Despite the significant decrease in the number of properties being put into auction, auction clearance rates in Australia continued to decline over the past week – possibly recording the weakest level in years.
Preliminary estimates from CoreLogic point to a 47.4% clearance rates, lower than the preceding period's 50.2%.
Homes remain a stronger category than units, recording a higher clearance rate of 48.3%.
According to Business Insider Australia, there were 1,529 homes that went under the hammer during the last week of October, down from 2,928 over the same period in September.
AMP Capital chief economist Shane Oliver said the current slowdown in clearance rates will likely result in further declines in property prices, particularly in Sydney and Melbourne.

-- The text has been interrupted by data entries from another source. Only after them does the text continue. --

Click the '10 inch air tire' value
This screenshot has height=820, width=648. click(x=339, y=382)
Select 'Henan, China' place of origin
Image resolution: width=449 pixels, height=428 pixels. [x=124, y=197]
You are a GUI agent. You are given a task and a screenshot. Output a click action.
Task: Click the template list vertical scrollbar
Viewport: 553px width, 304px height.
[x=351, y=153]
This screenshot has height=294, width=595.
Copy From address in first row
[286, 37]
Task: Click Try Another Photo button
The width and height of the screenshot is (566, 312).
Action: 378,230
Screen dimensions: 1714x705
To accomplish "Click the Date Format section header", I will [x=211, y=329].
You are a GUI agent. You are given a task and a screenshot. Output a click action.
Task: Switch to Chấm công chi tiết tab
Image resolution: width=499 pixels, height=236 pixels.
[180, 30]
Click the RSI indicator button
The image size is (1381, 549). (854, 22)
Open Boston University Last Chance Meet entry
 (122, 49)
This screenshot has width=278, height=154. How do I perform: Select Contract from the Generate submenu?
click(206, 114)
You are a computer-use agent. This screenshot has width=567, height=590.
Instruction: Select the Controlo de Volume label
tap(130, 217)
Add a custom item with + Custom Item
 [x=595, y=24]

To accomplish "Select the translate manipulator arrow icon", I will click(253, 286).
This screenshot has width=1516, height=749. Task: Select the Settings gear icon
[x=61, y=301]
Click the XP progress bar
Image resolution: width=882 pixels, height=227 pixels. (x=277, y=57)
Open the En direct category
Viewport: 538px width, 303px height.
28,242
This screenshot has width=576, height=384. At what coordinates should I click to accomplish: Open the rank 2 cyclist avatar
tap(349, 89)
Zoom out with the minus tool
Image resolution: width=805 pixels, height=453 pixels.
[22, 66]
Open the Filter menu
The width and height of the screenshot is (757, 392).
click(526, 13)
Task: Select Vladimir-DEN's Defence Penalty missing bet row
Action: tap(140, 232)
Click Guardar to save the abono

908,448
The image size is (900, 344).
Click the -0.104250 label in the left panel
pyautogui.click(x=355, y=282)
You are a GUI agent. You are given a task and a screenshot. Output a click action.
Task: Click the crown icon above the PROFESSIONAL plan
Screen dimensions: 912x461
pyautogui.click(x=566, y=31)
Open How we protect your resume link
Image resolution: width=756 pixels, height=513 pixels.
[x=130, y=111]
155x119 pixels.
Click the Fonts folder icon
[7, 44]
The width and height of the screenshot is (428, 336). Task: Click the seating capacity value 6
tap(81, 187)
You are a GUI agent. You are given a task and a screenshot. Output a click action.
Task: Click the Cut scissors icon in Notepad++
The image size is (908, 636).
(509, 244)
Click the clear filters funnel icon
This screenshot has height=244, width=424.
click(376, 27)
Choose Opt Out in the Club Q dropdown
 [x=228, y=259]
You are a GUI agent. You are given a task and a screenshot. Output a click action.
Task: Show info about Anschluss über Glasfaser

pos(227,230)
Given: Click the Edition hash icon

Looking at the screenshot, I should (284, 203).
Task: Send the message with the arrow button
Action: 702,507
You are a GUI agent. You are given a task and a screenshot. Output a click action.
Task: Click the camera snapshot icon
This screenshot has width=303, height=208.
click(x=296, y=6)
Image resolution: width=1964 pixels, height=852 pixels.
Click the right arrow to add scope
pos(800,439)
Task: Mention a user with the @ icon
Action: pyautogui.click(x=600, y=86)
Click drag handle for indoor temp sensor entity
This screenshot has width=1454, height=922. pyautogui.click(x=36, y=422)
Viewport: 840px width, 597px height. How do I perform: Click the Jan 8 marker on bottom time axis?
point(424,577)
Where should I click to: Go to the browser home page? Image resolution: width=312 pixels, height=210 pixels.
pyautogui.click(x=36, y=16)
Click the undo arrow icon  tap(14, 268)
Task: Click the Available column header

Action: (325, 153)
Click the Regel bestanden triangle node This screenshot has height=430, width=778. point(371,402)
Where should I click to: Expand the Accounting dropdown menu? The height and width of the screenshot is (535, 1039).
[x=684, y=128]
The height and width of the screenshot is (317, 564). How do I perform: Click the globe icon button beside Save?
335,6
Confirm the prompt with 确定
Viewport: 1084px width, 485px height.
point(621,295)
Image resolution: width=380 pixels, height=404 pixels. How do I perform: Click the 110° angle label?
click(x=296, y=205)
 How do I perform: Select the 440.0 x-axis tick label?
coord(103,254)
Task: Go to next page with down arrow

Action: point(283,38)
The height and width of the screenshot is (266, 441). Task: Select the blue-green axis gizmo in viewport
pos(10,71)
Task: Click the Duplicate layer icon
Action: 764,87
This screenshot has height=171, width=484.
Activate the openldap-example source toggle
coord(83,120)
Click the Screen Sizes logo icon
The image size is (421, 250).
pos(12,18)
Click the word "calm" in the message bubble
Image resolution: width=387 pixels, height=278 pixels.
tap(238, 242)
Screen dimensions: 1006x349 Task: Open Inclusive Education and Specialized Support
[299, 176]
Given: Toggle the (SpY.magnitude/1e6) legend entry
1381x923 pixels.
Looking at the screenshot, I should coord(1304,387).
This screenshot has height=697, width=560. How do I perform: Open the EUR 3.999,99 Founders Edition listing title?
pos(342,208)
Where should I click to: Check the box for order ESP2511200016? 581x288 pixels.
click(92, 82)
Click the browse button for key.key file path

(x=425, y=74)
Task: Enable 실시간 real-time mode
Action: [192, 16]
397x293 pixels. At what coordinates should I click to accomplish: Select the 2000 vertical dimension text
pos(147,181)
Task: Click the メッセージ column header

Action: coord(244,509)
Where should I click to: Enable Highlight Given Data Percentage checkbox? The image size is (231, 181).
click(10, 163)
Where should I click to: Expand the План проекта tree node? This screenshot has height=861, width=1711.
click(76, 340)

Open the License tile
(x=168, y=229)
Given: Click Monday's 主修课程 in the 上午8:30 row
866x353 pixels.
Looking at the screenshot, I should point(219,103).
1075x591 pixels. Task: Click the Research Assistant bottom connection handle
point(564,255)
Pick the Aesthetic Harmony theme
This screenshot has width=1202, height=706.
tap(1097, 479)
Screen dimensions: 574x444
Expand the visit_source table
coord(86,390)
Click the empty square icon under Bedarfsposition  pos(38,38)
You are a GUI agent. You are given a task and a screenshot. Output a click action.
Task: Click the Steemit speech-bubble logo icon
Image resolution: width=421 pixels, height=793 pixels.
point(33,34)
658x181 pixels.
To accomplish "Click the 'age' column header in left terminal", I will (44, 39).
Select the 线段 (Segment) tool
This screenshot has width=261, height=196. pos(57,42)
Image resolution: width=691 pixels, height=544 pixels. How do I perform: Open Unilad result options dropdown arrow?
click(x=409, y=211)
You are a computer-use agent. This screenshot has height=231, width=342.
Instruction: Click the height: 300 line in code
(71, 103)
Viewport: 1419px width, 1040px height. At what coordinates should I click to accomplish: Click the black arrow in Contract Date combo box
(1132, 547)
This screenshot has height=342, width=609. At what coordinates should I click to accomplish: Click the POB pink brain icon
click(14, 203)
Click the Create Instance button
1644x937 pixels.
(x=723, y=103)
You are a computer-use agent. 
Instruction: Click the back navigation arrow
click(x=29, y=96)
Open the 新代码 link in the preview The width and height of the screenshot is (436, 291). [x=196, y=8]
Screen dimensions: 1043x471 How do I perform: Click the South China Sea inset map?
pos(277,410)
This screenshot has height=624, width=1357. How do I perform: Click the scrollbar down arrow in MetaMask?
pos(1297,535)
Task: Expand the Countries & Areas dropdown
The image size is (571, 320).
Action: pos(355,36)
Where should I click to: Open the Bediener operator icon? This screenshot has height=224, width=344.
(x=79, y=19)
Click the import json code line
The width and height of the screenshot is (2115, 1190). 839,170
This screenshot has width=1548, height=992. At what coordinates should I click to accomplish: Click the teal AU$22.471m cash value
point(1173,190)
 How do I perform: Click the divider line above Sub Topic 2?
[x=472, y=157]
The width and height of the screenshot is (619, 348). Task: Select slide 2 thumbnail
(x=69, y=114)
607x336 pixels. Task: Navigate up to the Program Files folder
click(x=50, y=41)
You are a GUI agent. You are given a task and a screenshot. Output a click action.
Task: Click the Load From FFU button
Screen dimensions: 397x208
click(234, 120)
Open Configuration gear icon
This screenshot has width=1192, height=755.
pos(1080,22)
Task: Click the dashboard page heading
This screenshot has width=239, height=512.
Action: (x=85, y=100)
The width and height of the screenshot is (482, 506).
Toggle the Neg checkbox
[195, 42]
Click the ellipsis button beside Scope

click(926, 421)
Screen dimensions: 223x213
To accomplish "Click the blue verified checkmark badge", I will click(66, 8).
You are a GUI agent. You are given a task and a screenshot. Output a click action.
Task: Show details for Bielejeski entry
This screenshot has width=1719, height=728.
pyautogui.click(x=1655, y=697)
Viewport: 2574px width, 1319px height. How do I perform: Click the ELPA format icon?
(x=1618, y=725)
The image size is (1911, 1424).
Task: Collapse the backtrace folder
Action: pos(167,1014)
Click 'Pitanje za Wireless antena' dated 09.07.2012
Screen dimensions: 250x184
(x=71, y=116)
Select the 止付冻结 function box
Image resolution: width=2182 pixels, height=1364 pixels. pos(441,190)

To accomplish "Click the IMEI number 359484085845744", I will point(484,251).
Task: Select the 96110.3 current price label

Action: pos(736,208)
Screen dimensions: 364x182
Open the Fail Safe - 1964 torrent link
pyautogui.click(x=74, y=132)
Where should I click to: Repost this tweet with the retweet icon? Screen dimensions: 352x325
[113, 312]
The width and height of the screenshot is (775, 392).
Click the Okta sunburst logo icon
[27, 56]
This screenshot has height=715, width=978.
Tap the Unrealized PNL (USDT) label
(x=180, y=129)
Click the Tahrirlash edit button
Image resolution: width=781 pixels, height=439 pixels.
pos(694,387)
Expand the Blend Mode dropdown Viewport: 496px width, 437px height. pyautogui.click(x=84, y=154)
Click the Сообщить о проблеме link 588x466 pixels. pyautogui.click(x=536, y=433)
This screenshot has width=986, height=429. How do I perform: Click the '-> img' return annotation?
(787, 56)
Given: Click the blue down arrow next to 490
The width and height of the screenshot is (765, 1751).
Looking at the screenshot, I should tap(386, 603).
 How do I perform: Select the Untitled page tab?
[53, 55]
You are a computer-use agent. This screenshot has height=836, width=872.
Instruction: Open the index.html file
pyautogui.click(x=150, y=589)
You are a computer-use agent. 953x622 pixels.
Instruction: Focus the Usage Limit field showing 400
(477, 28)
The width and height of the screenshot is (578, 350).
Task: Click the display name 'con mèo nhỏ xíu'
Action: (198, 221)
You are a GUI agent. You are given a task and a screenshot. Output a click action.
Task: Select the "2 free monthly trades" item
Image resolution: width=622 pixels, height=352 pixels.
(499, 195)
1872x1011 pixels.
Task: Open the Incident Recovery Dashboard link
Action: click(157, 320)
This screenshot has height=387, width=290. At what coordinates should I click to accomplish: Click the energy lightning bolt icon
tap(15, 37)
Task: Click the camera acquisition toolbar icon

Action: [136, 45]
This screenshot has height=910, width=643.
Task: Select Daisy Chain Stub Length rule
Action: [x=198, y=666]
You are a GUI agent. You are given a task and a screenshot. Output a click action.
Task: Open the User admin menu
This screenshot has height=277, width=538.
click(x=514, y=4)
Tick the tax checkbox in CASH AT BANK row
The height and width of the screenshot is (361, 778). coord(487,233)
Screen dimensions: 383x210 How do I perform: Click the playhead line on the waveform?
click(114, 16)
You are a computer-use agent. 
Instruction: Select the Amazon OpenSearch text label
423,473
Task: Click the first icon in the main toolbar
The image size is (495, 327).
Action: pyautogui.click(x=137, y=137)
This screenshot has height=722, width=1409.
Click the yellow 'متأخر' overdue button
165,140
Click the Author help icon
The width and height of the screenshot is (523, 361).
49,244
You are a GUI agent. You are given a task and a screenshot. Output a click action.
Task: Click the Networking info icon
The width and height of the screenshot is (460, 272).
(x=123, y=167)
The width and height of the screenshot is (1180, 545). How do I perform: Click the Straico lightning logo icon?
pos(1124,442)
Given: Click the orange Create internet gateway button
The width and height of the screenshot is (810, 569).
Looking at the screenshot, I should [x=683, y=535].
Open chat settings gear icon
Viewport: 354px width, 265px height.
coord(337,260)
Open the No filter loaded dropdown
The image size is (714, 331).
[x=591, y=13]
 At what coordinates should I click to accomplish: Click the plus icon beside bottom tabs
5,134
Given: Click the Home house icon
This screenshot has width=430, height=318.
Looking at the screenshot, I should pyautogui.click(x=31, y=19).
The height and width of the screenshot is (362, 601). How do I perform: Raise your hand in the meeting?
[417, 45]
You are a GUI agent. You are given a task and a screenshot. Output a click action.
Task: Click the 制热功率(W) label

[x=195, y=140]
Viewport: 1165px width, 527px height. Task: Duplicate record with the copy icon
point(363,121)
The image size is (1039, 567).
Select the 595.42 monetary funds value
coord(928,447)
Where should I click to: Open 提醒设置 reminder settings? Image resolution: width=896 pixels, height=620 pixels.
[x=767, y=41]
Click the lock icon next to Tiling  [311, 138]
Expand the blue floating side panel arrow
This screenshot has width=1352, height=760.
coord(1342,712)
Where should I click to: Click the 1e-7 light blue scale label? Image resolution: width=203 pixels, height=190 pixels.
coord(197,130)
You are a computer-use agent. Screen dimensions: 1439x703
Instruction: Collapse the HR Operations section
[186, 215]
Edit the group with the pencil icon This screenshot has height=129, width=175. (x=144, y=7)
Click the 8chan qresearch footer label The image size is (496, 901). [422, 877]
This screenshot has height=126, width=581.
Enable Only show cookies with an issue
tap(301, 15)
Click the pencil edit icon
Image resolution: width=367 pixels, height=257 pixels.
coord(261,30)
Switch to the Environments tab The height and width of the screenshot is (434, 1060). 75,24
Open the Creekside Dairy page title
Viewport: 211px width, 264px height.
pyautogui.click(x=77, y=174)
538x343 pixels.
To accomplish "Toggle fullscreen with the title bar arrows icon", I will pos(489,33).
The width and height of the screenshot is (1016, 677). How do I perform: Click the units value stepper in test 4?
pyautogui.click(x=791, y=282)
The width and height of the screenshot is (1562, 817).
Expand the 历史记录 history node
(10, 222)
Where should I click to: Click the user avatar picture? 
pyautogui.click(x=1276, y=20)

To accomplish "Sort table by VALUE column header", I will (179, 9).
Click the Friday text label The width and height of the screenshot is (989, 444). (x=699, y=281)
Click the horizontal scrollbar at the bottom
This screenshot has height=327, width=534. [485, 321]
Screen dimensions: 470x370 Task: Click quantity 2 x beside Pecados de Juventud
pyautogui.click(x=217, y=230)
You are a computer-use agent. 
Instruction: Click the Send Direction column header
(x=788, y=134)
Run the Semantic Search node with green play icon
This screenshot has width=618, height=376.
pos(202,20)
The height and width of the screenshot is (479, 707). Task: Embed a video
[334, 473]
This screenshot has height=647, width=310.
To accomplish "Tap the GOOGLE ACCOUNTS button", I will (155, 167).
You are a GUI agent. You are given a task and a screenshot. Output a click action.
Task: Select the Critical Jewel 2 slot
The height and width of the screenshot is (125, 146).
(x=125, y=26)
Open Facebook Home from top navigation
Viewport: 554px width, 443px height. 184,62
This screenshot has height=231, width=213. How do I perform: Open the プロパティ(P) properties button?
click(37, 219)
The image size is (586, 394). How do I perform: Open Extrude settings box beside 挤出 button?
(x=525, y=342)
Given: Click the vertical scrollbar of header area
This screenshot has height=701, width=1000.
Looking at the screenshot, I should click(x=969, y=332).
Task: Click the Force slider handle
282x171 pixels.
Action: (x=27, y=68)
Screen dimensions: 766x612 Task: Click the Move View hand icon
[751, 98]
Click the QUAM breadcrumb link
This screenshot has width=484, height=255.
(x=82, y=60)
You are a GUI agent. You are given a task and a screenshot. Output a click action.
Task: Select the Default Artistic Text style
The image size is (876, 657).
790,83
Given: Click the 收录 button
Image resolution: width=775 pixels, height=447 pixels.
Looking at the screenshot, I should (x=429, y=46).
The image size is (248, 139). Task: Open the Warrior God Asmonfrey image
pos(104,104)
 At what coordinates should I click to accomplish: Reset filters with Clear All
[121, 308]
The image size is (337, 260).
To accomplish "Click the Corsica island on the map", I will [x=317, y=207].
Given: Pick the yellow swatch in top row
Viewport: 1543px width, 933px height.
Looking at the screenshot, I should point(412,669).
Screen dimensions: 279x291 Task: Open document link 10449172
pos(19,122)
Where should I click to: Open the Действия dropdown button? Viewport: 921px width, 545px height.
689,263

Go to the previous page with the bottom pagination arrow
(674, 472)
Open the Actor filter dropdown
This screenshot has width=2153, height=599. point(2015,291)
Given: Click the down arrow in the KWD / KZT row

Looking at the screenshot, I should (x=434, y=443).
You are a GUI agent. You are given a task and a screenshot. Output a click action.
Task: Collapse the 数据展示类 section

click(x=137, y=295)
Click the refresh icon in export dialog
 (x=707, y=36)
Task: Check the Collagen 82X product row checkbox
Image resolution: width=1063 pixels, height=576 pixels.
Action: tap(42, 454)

"Recent auction clearance rates averaging around the mid-40s in Sydney and Melbourne are consistent with ongoing price declines of around 7% per annum," he told Business Insider Australia.
Over the recent months leading to October, median prices in Sydney and Melbourne have already dropped by 7.4% and 4.7%, respectively -- two of the largest declines in any capital city in Australia over the said period.
"Tighter bank lending standards, particularly around tougher income and expense verification and total debt to income limits, along with poor affordability, rising unit supply, falling price growth expectations and a fear of not getting out for investors are pushing prices down prices in cities which have seen strong gains since 2012," Oliver said.
There are also risks that price declines may accelerate, given that the weak clearance rates coincided with the housing oversupply.